▶ **Requirements**:
Give every line of the material below as a JSON list of strings, one string per line, leaving out blank lines.

::: Supplied records :::

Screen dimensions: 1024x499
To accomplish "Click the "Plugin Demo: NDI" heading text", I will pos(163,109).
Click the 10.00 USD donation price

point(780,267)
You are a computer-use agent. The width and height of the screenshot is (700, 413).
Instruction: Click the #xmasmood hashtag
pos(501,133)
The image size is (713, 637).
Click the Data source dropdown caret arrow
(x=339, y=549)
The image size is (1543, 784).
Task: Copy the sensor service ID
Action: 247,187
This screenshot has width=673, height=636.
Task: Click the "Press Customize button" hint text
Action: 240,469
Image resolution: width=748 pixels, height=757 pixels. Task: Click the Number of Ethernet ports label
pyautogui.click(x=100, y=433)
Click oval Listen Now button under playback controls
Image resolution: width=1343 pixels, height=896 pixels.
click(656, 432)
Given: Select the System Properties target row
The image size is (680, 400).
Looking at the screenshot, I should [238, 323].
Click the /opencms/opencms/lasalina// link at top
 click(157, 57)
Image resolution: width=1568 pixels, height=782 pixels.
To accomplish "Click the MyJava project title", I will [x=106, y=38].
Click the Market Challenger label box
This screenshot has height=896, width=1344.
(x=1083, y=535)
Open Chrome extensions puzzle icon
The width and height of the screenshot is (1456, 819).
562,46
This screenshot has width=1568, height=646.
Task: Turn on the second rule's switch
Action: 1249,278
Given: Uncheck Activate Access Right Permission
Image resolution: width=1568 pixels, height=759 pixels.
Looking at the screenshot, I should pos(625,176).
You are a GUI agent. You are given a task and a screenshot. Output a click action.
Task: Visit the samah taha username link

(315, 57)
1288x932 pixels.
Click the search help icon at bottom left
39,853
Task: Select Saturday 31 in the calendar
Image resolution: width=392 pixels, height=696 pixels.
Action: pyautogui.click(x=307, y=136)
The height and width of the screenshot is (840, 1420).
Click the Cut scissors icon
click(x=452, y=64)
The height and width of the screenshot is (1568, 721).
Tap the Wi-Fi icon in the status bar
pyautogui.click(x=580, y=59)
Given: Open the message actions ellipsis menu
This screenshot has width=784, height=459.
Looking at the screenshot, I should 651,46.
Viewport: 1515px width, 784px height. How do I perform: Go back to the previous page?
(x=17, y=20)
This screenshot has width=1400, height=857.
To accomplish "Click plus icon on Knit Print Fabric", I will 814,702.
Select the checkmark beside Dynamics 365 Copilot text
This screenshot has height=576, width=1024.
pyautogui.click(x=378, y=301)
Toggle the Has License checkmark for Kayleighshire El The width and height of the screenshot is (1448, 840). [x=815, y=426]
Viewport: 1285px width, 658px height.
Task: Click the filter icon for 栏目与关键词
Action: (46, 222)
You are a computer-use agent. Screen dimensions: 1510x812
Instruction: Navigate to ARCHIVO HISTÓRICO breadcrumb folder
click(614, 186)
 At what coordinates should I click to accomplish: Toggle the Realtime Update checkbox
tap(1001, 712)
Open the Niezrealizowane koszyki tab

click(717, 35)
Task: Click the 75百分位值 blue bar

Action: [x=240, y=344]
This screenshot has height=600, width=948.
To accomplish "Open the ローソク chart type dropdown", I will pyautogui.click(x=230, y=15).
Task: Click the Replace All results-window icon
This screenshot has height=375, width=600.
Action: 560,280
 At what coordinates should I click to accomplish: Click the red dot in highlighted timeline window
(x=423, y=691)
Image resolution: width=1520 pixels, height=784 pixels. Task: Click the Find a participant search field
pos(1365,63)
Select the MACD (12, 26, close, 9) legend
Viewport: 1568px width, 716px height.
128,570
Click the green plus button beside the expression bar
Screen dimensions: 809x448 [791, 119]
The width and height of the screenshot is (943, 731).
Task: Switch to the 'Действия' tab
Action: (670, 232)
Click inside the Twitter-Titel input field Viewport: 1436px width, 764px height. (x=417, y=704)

:::

▶ **Solution to this exercise**:
[
  "Screen dimensions: 1024x499",
  "To accomplish \"Click the \"Plugin Demo: NDI\" heading text\", I will pos(163,109).",
  "Click the 10.00 USD donation price",
  "point(780,267)",
  "You are a computer-use agent. The width and height of the screenshot is (700, 413).",
  "Instruction: Click the #xmasmood hashtag",
  "pos(501,133)",
  "The image size is (713, 637).",
  "Click the Data source dropdown caret arrow",
  "(x=339, y=549)",
  "The image size is (1543, 784).",
  "Task: Copy the sensor service ID",
  "Action: 247,187",
  "This screenshot has width=673, height=636.",
  "Task: Click the \"Press Customize button\" hint text",
  "Action: 240,469",
  "Image resolution: width=748 pixels, height=757 pixels. Task: Click the Number of Ethernet ports label",
  "pyautogui.click(x=100, y=433)",
  "Click oval Listen Now button under playback controls",
  "Image resolution: width=1343 pixels, height=896 pixels.",
  "click(656, 432)",
  "Given: Select the System Properties target row",
  "The image size is (680, 400).",
  "Looking at the screenshot, I should [238, 323].",
  "Click the /opencms/opencms/lasalina// link at top",
  " click(157, 57)",
  "Image resolution: width=1568 pixels, height=782 pixels.",
  "To accomplish \"Click the MyJava project title\", I will [x=106, y=38].",
  "Click the Market Challenger label box",
  "This screenshot has height=896, width=1344.",
  "(x=1083, y=535)",
  "Open Chrome extensions puzzle icon",
  "The width and height of the screenshot is (1456, 819).",
  "562,46",
  "This screenshot has width=1568, height=646.",
  "Task: Turn on the second rule's switch",
  "Action: 1249,278",
  "Given: Uncheck Activate Access Right Permission",
  "Image resolution: width=1568 pixels, height=759 pixels.",
  "Looking at the screenshot, I should pos(625,176).",
  "You are a GUI agent. You are given a task and a screenshot. Output a click action.",
  "Task: Visit the samah taha username link",
  "(315, 57)",
  "1288x932 pixels.",
  "Click the search help icon at bottom left",
  "39,853",
  "Task: Select Saturday 31 in the calendar",
  "Image resolution: width=392 pixels, height=696 pixels.",
  "Action: pyautogui.click(x=307, y=136)",
  "The height and width of the screenshot is (840, 1420).",
  "Click the Cut scissors icon",
  "click(x=452, y=64)",
  "The height and width of the screenshot is (1568, 721).",
  "Tap the Wi-Fi icon in the status bar",
  "pyautogui.click(x=580, y=59)",
  "Given: Open the message actions ellipsis menu",
  "This screenshot has width=784, height=459.",
  "Looking at the screenshot, I should 651,46.",
  "Viewport: 1515px width, 784px height. How do I perform: Go back to the previous page?",
  "(x=17, y=20)",
  "This screenshot has width=1400, height=857.",
  "To accomplish \"Click plus icon on Knit Print Fabric\", I will 814,702.",
  "Select the checkmark beside Dynamics 365 Copilot text",
  "This screenshot has height=576, width=1024.",
  "pyautogui.click(x=378, y=301)",
  "Toggle the Has License checkmark for Kayleighshire El The width and height of the screenshot is (1448, 840). [x=815, y=426]",
  "Viewport: 1285px width, 658px height.",
  "Task: Click the filter icon for 栏目与关键词",
  "Action: (46, 222)",
  "You are a computer-use agent. Screen dimensions: 1510x812",
  "Instruction: Navigate to ARCHIVO HISTÓRICO breadcrumb folder",
  "click(614, 186)",
  " At what coordinates should I click to accomplish: Toggle the Realtime Update checkbox",
  "tap(1001, 712)",
  "Open the Niezrealizowane koszyki tab",
  "click(717, 35)",
  "Task: Click the 75百分位值 blue bar",
  "Action: [x=240, y=344]",
  "This screenshot has height=600, width=948.",
  "To accomplish \"Open the ローソク chart type dropdown\", I will pyautogui.click(x=230, y=15).",
  "Task: Click the Replace All results-window icon",
  "This screenshot has height=375, width=600.",
  "Action: 560,280",
  " At what coordinates should I click to accomplish: Click the red dot in highlighted timeline window",
  "(x=423, y=691)",
  "Image resolution: width=1520 pixels, height=784 pixels. Task: Click the Find a participant search field",
  "pos(1365,63)",
  "Select the MACD (12, 26, close, 9) legend",
  "Viewport: 1568px width, 716px height.",
  "128,570",
  "Click the green plus button beside the expression bar",
  "Screen dimensions: 809x448 [791, 119]",
  "The width and height of the screenshot is (943, 731).",
  "Task: Switch to the 'Действия' tab",
  "Action: (670, 232)",
  "Click inside the Twitter-Titel input field Viewport: 1436px width, 764px height. (x=417, y=704)"
]